══ Extract to read

So O'Day::Saturn....WWP::Mini Cooper. Car analogies, I get (I'm from Detroit). Can you all come up with some more? The Cadillac of small boats...the Accord...The PT Cruiser?


----------



## TSOJOURNER (Dec 16, 1999)

In 1976 I bought an O'day Javelin (new) and sailed it on Lake Michigan. We lived near the east shore then, in SW Michigan. Mostly sailed singlehanded, found her to be stable enough that I could handle 20-25 knot wind alone. The Javelin is a tubby 14 footer, which I have had on the lake in 6-8 knot breeze with two adults and 4 kids. Admittedly, not the fastest, nor most thrilling ailboat, but I get the feeling Inlandgirl is not looking for a race! That or the O'day Daysailer (which I believe is 17 feet) would fit the weight, and I would not be afraid of the fact that they have been out of production for 25 years. A lot of parts of current day sailers would fit an O'day.
Perhaps I am predjudiced toward vintage hardware and slow sailing -- I currently sail a 1980 Endeavour 37!


----------



## sailingdog (Mar 19, 2006)

The Moth Foiler would be the Dodge Viper RT of the bunch...

════
══ Information provided

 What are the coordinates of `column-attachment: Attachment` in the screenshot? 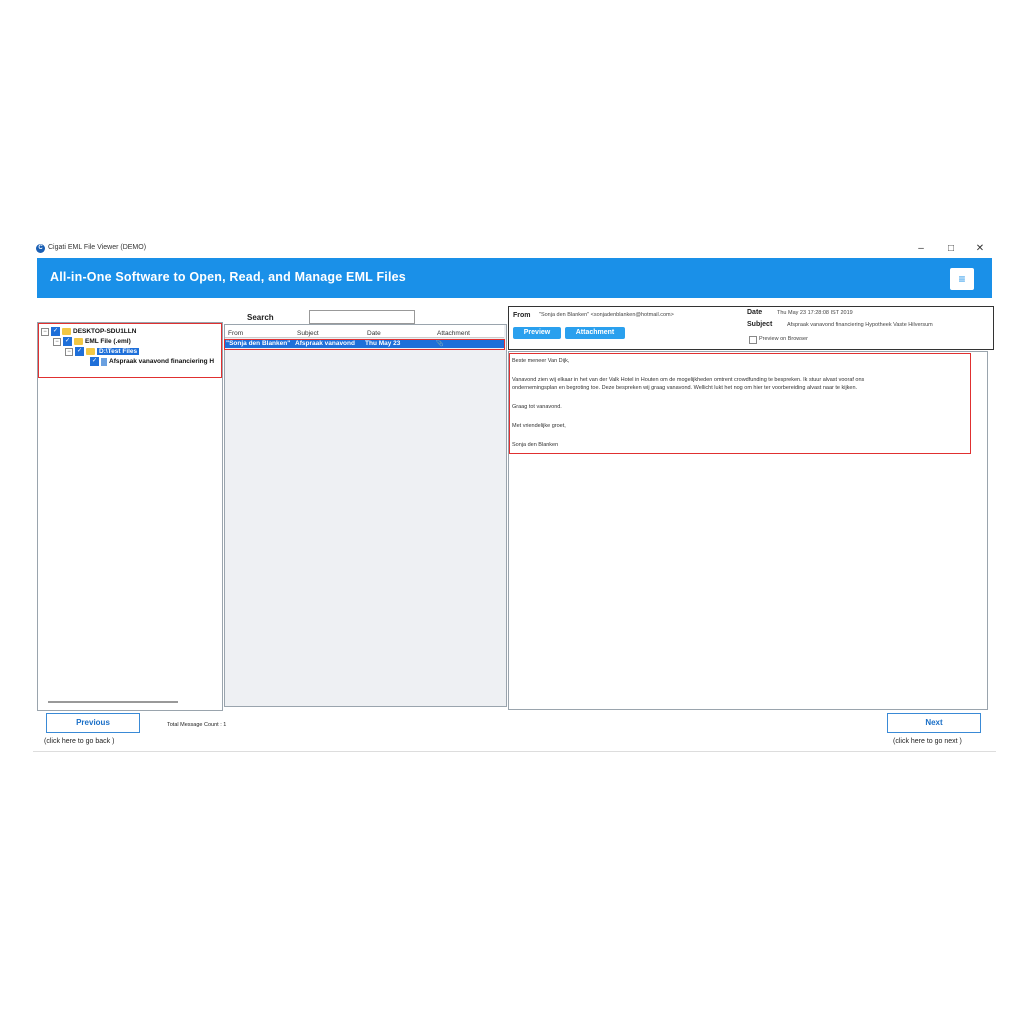 It's located at (454, 334).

════

= Work instruction 1 =
Can you copy the stretch of the sailboat thread from "In 1976 I bought" through "of the bunch...", renaming "Javelin" to "Widgeon"?
= Work instruction 2 =
Does the sailboat thread agree with each of these statements? (a) The O'day Javelin was bought used in 1976. (b) The Javelin is described as a 14 footer. (c) The Moth Foiler is compared to the Dodge Viper RT. Answer yes or no for each, quoting the deciding words.
Answer only from the sailboat thread.

= Written reply 1 =
In 1976 I bought an O'day Widgeon (new) and sailed it on Lake Michigan. We lived near the east shore then, in SW Michigan. Mostly sailed singlehanded, found her to be stable enough that I could handle 20-25 knot wind alone. The Widgeon is a tubby 14 footer, which I have had on the lake in 6-8 knot breeze with two adults and 4 kids. Admittedly, not the fastest, nor most thrilling ailboat, but I get the feeling Inlandgirl is not looking for a race! That or the O'day Daysailer (which I believe is 17 feet) would fit the weight, and I would not be afraid of the fact that they have been out of production for 25 years. A lot of parts of current day sailers would fit an O'day.
Perhaps I am predjudiced toward vintage hardware and slow sailing -- I currently sail a 1980 Endeavour 37!


----------



## sailingdog (Mar 19, 2006)

The Moth Foiler would be the Dodge Viper RT of the bunch...

= Written reply 2 =
(a) No: "In 1976 I bought an O'day Javelin (new)"
(b) Yes: "The Javelin is a tubby 14 footer"
(c) Yes: "The Moth Foiler would be the Dodge Viper RT of the bunch"